[Source records]
-------

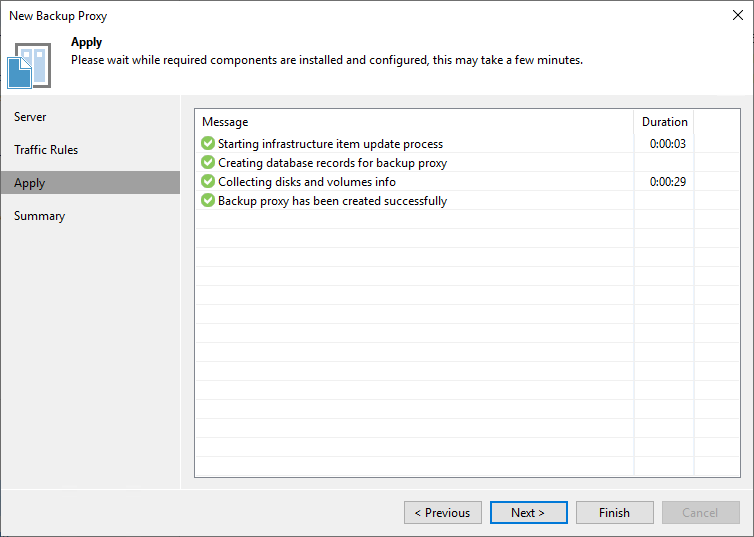The width and height of the screenshot is (754, 537).
Task: Select 'Starting infrastructure item update process' row
Action: click(330, 144)
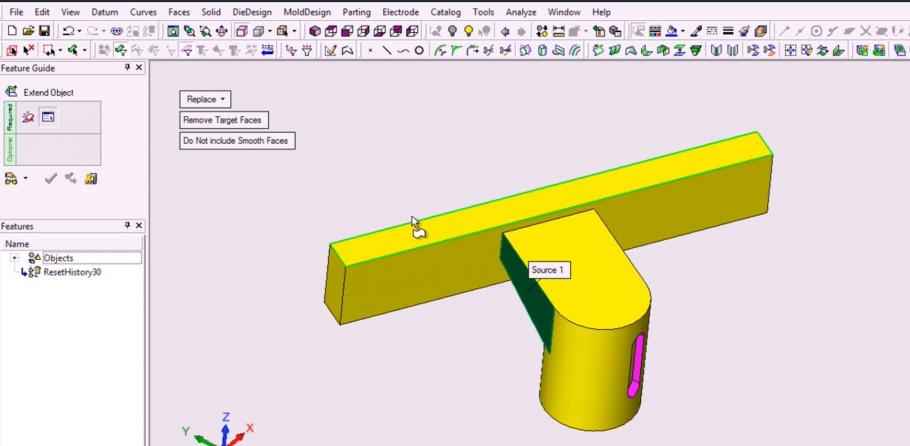Open the preview glasses dropdown arrow in Feature Guide
Image resolution: width=910 pixels, height=446 pixels.
(x=25, y=178)
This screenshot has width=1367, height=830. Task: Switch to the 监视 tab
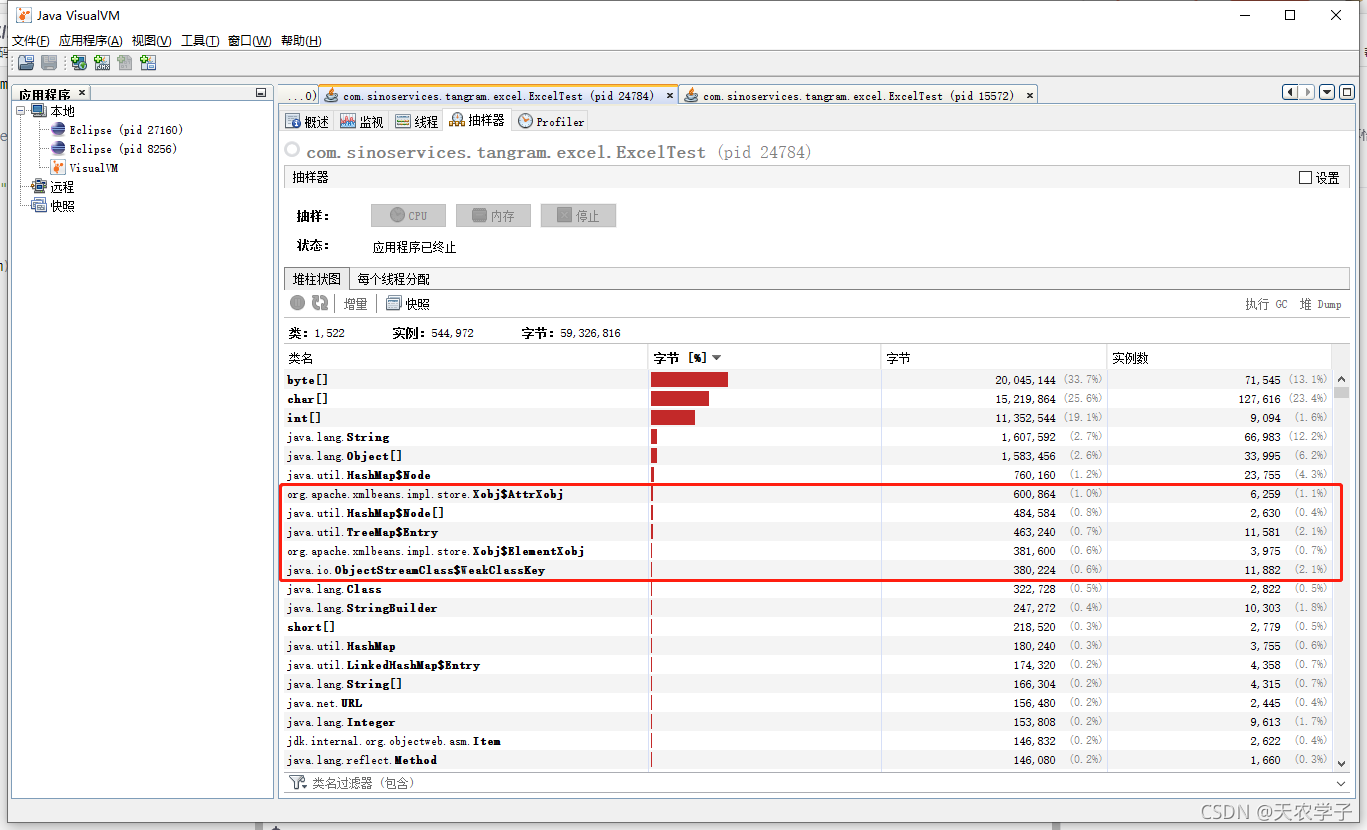point(362,121)
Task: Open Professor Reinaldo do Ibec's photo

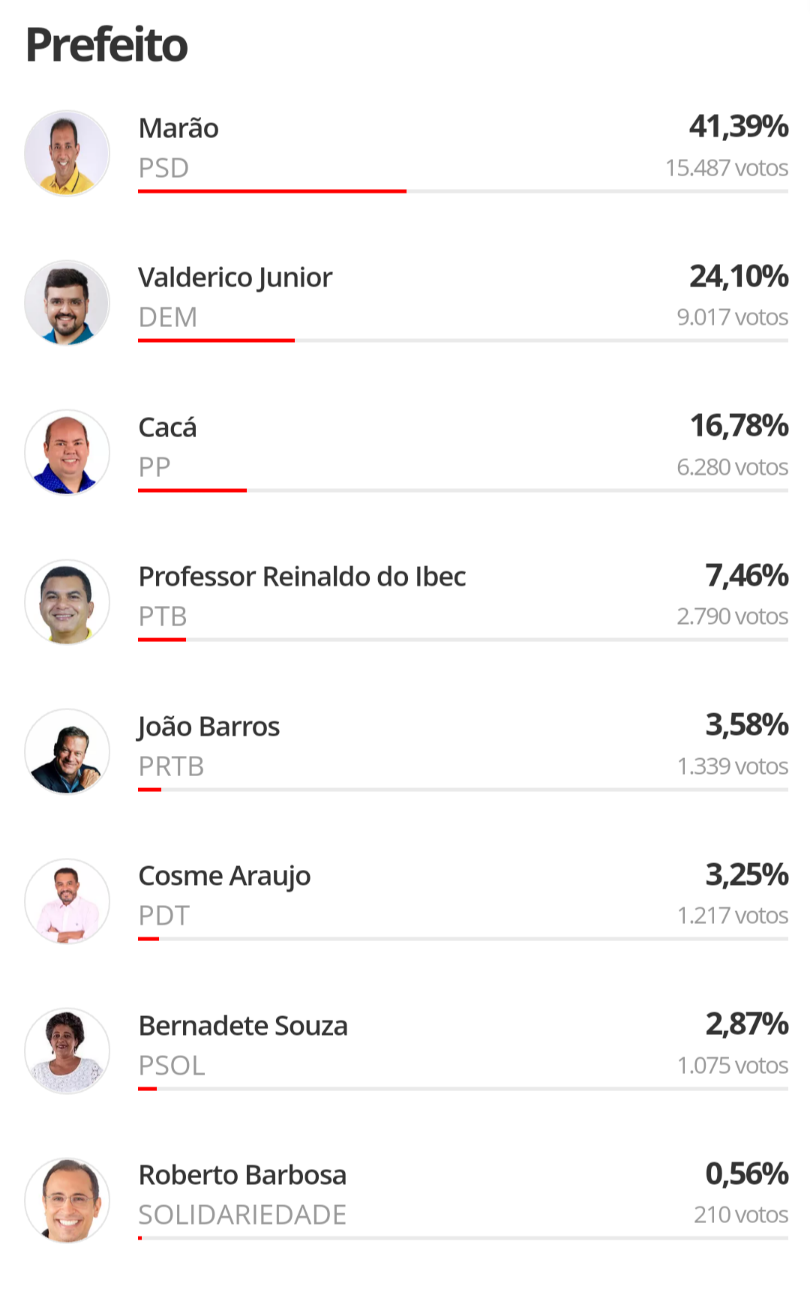Action: tap(67, 602)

-------

**Task brief:** In the records above, locate the line with "This screenshot has"; output it and each line after it through the last one, exactly, omitting pictures.

**Answer to this task:**
This screenshot has width=1367, height=830. Task: Switch to the 监视 tab
point(362,121)
Task: Open Professor Reinaldo do Ibec's photo

Action: tap(67, 602)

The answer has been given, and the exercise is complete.